Ion beams for space radiation radiobiological effect studies
Chew MT., Nisbet A., Jones B., Suzuki M., Matsufuji N., Murakami T., Bradley DA.
© 2019 Elsevier Ltd Space radiation exposures to the heavier particles found in galactic cosmic rays (GCR) present a risk in manned space travel, particularly to the central nervous system (CNS). GCR are made up of a mixture of multiple charged particles such as protons, 4He, and 56Fe heavy ions. The most harmful to the CNS are the more highly charged and energetic (HZE) particles, including 56Fe because of their significant biological effect contribution to GCR dose and high linear energy transfer. These HZE particles can result in altered cognitive function, reduced motor function and behavioural changes and long term chronic brain disease. There is currently a lack of data on the biological response to 56Fe ions. In this regard, ground based experiments could be used to infer the effects of the cosmic environment on cell survival. A mono-energetic beam of 56Fe ions was generated by the Heavy Ion Medical Accelerator Chiba, National Institute of Radiological Sciences, Chiba, Japan. Three different types of glioblastoma multiforme (GBM) cell lines were studied. Using GBM cell lines which arise from the glia cells could aid in the understanding of the effects of space radiation to the brain. Clonogenic assay was used to determine the efficacy of the radiations.
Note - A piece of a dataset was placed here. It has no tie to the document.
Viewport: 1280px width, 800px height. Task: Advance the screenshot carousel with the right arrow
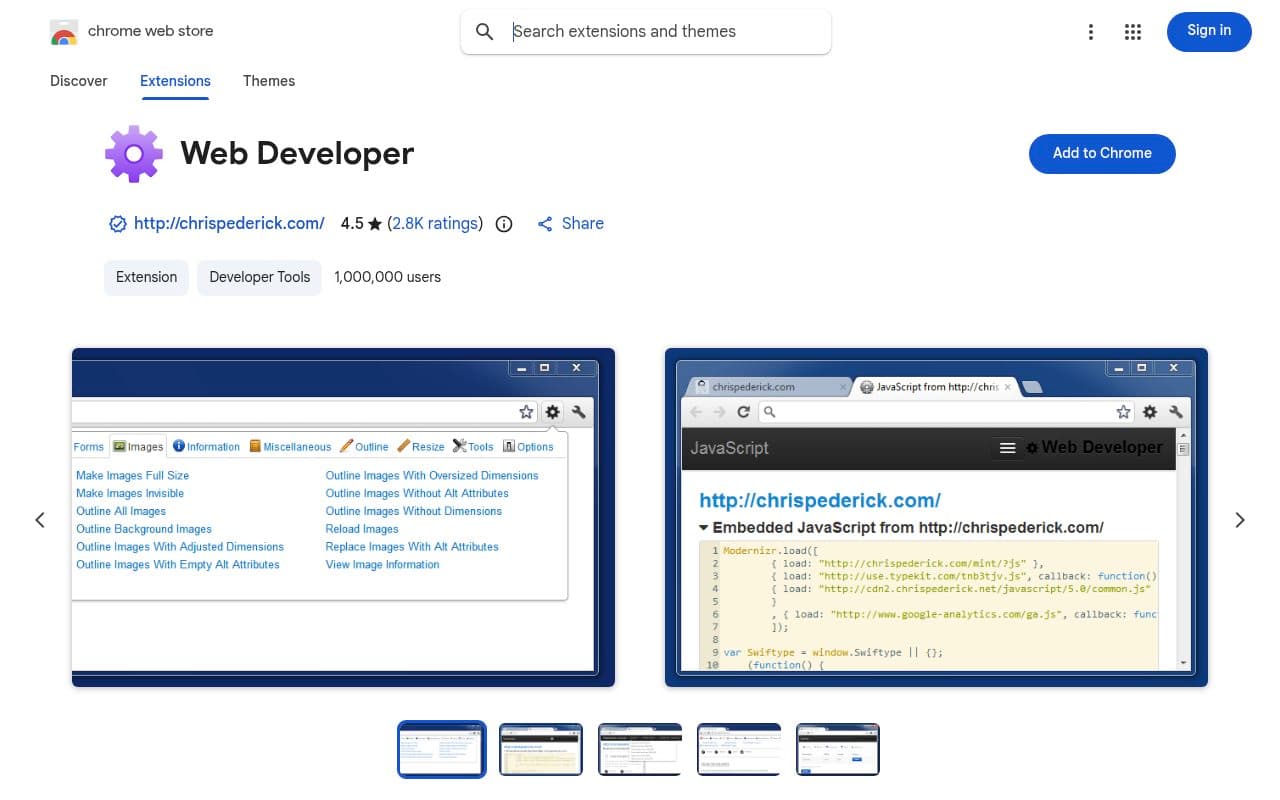[x=1239, y=519]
Certain strains of GBM are low-dose hypersensitive and hence, the very low doses used to study space radiation here are relevant. Results show that 0.2 Gy 56Fe (500 MeV/- 200 keV/μm) ions were able to inactivate approximately 8% of T98G, 15% LN18 and 27% of U87 cells. These results may infer and demonstrate the deleterious effects of 56Fe ions on human CNS, since a significant percentage of GBM cells were killed at very low doses. The data presented may therefore be employed in assessing risk related to high LET radiation exposure, simulating the effects in space radiation.